Stated interest expense for the year ended December 31, 2025 increased from the comparable period in 2024 primarily due to the increase in the average principal amount of our outstanding debt. Average outstanding debt and weighted average stated interest rate on our outstanding debt for the years ended December 31, 2025 and 2024 were as follows:
|
|
|
|
|
|
|
|
|
|
|
|
|
|
|
For the Years Ended December 31,
|
|
(dollar amounts in millions)
|
2025
|
|
2024
|
|
Average outstanding debt
|
$
|
14,669
|
|
|
$
|
12,860
|
|
|
Weighted average stated interest rate on outstanding debt(1)
|
4.7
|
%
|
|
5.1
|
%
|
________________________________________
(1)The weighted average stated interest rate on our outstanding debt includes the impact of interest rate swaps. See Note 6 to our consolidated financial statements for the year ended December 31, 2025 for more information on the interest rate swaps.
The base management fee for the year ended December 31, 2025 increased from the comparable period in 2024 primarily due to the increase in the average size of our portfolio.
The income based fee for the year ended December 31, 2025 decreased from the comparable period in 2024 primarily due to the pre-incentive fee net investment income, as defined in the investment advisory and management agreement, for the year ended December 31, 2025 being lower than in the comparable period in 2024.
For the year ended December 31, 2025, the reduction in the capital gains incentive fee accrued in accordance with GAAP was $23 million. For the year ended December 31, 2024, the capital gains incentive fee accrued in accordance with GAAP was $18 million. The capital gains incentive fee accrual for the year ended December 31, 2025 changed from the comparable period in 2024 primarily due to net losses on investments, foreign currency, other transactions and the extinguishment of debt of $116 million compared to net gains of $86 million for the comparable period in 2024. The capital gains incentive fee accrued under GAAP includes an accrual related to unrealized capital appreciation, whereas the capital gains incentive fee actually payable under our investment advisory and management agreement does not. There can be no assurance that such unrealized capital appreciation will be realized in the future. The accrual for any capital gains incentive fee under GAAP in a given period may result in an additional expense if such cumulative amount is greater than in the prior period or a reduction of previously recorded expense if such cumulative amount is less than in the prior period. If such cumulative amount is negative, then there is no accrual. As of December 31, 2025, there was $82 million of capital gains incentive fee accrued in accordance with GAAP. As of December 31, 2025, there was no capital gains incentive fee actually payable under our investment advisory and management agreement. See Note 3 to our consolidated financial statements for the year ended December 31, 2025 for more information on the base management fee, income based fee and capital gains incentive fee.
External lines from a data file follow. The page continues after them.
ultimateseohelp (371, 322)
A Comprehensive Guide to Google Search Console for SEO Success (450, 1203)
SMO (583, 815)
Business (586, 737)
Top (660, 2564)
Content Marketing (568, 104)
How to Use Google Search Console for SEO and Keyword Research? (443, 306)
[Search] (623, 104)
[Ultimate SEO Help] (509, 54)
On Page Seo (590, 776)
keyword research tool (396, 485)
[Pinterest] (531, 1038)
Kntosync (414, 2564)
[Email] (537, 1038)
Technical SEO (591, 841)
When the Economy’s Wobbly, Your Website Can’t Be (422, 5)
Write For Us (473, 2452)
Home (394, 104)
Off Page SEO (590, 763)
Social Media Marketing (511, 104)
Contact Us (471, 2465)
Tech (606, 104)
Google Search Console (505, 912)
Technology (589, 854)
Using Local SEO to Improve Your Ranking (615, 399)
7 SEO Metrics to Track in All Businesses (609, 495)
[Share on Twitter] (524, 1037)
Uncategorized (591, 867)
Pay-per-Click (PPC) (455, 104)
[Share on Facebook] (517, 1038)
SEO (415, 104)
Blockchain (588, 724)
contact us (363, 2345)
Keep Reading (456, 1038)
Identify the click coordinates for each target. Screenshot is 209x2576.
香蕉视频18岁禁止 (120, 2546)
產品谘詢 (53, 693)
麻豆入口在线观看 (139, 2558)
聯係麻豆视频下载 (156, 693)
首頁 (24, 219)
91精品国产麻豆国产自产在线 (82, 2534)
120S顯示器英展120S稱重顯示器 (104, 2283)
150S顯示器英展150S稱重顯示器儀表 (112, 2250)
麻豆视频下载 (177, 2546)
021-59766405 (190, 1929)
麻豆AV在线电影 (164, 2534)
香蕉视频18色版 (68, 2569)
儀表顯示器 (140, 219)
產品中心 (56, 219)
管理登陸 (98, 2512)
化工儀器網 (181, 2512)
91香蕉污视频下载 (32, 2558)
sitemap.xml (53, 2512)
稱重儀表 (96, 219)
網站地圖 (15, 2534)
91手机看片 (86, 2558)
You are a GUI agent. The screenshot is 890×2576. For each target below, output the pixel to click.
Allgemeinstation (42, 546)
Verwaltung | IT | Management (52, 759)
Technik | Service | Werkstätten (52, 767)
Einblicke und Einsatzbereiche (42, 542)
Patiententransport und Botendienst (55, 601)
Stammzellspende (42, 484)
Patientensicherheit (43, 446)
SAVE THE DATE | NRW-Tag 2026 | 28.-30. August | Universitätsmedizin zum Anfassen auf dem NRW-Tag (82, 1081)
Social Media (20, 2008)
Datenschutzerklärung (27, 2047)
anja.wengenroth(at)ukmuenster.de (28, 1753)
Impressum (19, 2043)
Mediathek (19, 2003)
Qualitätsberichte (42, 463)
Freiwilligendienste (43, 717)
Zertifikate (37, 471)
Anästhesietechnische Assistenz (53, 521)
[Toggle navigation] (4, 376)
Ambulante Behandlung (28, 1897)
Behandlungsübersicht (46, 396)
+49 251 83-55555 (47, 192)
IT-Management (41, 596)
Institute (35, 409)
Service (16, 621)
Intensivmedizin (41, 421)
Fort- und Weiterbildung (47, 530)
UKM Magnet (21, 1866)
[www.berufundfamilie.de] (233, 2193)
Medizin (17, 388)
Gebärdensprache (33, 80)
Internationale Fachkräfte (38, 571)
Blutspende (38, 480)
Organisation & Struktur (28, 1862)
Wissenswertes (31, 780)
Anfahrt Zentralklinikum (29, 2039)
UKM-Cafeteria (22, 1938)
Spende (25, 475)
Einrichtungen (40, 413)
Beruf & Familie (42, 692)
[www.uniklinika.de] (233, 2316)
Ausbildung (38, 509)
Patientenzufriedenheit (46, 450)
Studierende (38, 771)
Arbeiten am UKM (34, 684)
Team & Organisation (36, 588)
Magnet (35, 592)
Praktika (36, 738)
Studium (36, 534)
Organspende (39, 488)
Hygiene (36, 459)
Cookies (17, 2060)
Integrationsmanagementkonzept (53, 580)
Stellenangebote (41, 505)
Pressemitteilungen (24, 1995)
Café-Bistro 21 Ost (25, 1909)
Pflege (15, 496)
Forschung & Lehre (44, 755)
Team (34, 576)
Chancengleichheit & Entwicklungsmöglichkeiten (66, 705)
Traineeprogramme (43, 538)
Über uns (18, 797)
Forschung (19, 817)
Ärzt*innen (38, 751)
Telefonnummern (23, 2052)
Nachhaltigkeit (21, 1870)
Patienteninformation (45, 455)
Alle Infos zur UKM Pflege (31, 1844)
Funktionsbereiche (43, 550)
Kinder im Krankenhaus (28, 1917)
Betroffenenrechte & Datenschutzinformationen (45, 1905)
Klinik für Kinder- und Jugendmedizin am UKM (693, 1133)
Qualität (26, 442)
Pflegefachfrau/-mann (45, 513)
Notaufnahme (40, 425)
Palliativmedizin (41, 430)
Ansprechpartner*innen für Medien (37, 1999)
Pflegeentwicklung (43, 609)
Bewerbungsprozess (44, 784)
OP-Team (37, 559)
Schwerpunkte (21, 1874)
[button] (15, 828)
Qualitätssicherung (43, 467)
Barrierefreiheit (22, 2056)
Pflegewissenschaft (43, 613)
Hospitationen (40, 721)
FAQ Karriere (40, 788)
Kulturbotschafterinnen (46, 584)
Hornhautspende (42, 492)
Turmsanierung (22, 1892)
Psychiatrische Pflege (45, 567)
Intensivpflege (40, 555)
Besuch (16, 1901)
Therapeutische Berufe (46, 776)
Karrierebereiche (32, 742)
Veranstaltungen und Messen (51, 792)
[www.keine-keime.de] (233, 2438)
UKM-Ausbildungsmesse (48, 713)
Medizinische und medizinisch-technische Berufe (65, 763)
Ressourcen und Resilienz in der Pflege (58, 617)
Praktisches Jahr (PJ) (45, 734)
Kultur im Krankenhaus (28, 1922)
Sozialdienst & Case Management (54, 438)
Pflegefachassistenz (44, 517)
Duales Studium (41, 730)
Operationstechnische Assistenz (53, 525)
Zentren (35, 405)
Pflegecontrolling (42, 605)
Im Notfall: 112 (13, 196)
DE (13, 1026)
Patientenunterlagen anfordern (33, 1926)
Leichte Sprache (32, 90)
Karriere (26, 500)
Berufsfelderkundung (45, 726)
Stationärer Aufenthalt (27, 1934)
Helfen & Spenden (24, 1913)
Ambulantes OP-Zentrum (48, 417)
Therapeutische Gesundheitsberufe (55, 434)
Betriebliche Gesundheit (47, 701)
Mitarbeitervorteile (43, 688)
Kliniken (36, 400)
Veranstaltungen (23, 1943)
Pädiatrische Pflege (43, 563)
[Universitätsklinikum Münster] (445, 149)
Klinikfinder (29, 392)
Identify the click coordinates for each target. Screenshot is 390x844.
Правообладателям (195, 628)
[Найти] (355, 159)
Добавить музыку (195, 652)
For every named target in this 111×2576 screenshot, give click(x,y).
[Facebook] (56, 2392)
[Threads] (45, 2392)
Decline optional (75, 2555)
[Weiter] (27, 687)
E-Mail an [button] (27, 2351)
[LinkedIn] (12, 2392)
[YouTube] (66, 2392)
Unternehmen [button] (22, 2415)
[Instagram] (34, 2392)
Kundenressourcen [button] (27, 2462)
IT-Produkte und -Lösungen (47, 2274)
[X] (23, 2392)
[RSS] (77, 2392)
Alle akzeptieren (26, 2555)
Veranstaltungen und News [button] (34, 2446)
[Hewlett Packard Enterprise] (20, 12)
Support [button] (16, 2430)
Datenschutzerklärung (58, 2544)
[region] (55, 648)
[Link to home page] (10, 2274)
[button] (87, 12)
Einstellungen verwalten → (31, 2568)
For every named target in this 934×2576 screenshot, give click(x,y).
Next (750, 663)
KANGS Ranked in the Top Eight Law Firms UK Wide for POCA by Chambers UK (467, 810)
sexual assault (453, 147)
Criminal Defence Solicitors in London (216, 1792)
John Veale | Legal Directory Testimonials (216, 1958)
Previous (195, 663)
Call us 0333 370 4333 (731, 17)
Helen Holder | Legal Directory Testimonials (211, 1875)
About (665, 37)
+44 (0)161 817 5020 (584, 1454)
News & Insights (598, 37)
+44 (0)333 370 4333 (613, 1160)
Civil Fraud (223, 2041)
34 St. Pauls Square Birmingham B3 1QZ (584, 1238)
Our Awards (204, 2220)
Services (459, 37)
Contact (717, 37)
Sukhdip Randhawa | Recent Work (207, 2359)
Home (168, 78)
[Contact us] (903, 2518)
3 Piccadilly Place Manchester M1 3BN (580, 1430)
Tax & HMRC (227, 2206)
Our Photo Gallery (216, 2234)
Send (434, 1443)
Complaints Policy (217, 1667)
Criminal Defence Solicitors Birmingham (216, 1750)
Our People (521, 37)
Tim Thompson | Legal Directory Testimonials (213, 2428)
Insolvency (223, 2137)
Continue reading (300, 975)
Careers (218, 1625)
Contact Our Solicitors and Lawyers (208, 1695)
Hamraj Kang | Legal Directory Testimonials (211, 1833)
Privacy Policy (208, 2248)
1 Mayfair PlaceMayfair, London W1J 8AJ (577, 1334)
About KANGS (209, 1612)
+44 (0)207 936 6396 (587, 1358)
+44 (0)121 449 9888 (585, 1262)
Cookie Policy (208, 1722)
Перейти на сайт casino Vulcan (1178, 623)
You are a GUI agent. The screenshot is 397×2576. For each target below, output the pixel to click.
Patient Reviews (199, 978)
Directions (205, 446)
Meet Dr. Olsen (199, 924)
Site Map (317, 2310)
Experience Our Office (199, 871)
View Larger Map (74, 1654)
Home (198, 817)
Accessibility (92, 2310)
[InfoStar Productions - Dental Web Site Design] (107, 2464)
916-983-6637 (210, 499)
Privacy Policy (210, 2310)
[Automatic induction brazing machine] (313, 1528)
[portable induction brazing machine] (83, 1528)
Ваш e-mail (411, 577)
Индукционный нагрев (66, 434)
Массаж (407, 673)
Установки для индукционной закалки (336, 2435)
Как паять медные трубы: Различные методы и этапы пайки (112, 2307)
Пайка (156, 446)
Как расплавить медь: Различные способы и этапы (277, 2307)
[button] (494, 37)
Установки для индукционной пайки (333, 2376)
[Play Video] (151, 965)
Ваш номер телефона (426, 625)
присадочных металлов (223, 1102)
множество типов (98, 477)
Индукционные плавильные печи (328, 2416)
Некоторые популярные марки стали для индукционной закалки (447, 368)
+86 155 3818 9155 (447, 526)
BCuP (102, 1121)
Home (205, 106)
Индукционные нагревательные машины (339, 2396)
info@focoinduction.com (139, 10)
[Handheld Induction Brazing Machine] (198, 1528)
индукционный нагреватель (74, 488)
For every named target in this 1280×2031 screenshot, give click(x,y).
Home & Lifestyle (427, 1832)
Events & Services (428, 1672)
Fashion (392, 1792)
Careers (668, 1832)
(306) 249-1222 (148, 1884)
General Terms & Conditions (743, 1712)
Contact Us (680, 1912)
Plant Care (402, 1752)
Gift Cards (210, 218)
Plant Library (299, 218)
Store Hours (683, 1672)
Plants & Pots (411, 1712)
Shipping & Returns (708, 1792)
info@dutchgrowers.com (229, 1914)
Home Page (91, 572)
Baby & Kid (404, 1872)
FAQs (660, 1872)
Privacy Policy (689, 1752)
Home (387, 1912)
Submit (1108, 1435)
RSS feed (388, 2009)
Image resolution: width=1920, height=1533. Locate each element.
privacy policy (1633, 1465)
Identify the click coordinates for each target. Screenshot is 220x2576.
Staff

Cash payment of any income based fee and capital gains incentive fee otherwise earned by our investment adviser is deferred if during the most recent four full calendar quarter period ending on or prior to the date such payment is to be made the sum of (a) the aggregate distributions to our stockholders and (b) the change in net assets (defined as total assets less indebtedness and before taking into account any income based fee and capital gains incentive fee payable during the period) is less than 7.0% of our net assets (defined as total assets less indebtedness) at the beginning of such period. These calculations will be adjusted for any share issuances or repurchases. Any income based fee and capital gains incentive fee deferred for payment are carried over for payment in subsequent calculation periods to the extent such fees are payable under the terms of the investment advisory and management agreement. See Note 3 to our consolidated financial statements for the year ended December 31, 2025 for more information on the related deferral terms.
Administrative and other fees represent fees paid to Ares Operations and our investment adviser for our allocable portion of overhead and other expenses incurred by Ares Operations and our investment adviser in performing their obligations under the administration agreement and the investment advisory and management agreement, respectively, including our allocable portion of the compensation, rent and other expenses of certain of our officers and their respective staffs. See Note 3 to our consolidated financial statements for the year ended December 31, 2025, for more information on the administrative and other fees.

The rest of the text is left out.